The defendant Martindale argues that, inasmuch as there was no testimony as to the distance between his truck and the bus when the bus driver slammed on his brakes, the evidence was insufficient for the jury to determine, without recourse to conjecture, that the conduct of his driver was negligent and causally related to the accident. We do not agree. We said recently in Gelinas v. New England Power Co. 359 Mass. 119 , 120, "The plaintiff . . . [is] entitled to have the case decided by the jury `if anywhere in the evidence, from whatever source derived, any combination of circumstances could be found from which a reasonable inference could be drawn in favor of the plaintiff.' Kelly v. Railway Exp. Agency, Inc. 315 Mass. 301 , 302. Adams v. Herbert, 345 Mass. 588 , 589." The plaintiff June Ballinger could not state the distance between the vehicles when the bus driver applied his brakes, but she did testify that Martindale's truck pulled in front of the bus from a position parallel to the bus. The simultaneous entry of both vehicles onto the access, the passing in front of the bus by the truck, the sudden application of the brakes by the bus driver and the final stop by the bus, all occurred within a distance of fifty feet. This permitted the inference that the truck was unreasonably close to the bus when it turned in front of the bus, thus creating an emergency. In these circumstances, evidence of the distance between the vehicles was not necessary to present a jury question. Compare with
Varisco v.
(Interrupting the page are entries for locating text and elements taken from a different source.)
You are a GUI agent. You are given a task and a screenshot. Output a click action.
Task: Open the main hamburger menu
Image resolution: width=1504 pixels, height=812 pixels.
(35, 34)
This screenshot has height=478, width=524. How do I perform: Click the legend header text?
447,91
Malovin, 356 Mass. 712 (case involving multiple car "pile up" on four lane highway).
The defendant Martindale makes the further contention that his driver had the right of way as he entered the intersection of Kneeland Street and the access to the Southeast Expressway. G. L. c. 89, Section 8. This does not necessarily appear from the record. But in any event, even if the driver was entitled to the right of way under the statute, this right is not absolute and cannot absolve an operator of the duty to use due care. Possession of the right of way is therefore only one factor for the jury to take into account in determining whether an operator performed his duty of due care or was negligent. Gaines v. Ratnowsky, 311 Mass. 254 , 258. Canane v. Dandini, 355 Mass. 72 , 76. See Luff v. Mahlowitz, 296 Mass. 206 .
The majority of the court conclude that the evidence as to Martindale's negligence, although not overwhelming, was sufficient to support the jury's verdicts for the plaintiffs. See Decker v. Berkshire Gas Co. 360 Mass. 78 , 80. The plaintiffs' exceptions are sustained, and judgments are to be entered for the plaintiffs on the jury's verdicts.
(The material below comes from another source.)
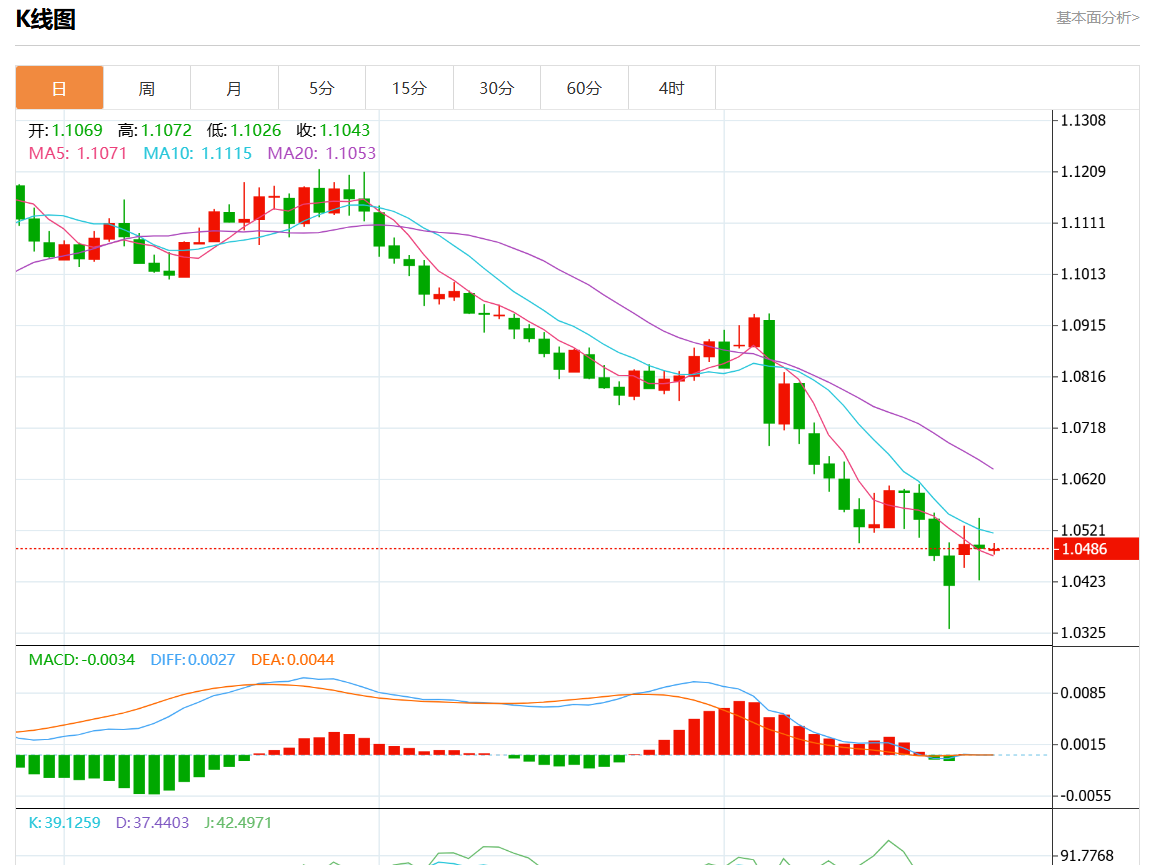This screenshot has width=1155, height=865.
Task: Click the blue DIFF value label
Action: [x=193, y=660]
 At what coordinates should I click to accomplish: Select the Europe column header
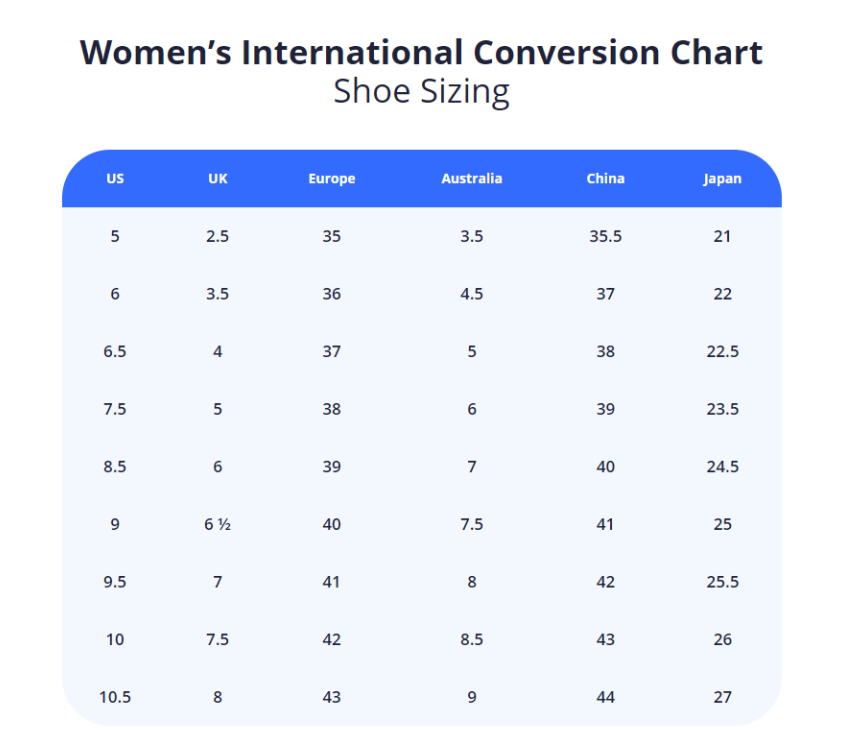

[Note 1] The plaintiffs' declaration was in four counts: count 1 by June Ballinger for personal injuries alleging negligence of the defendant Plymouth and Brockton Street Railway Company, count 2 by June Ballinger for personal injuries alleging negligence of the defendant William A. Martindale, and counts 3 and 4 by James Ballinger for consequential damages against the same defendants. The jury returned verdicts for the defendant Plymouth and Brockton Street Railway Company on counts 1 and 3 and verdicts for the plaintiffs on counts 2 and 4.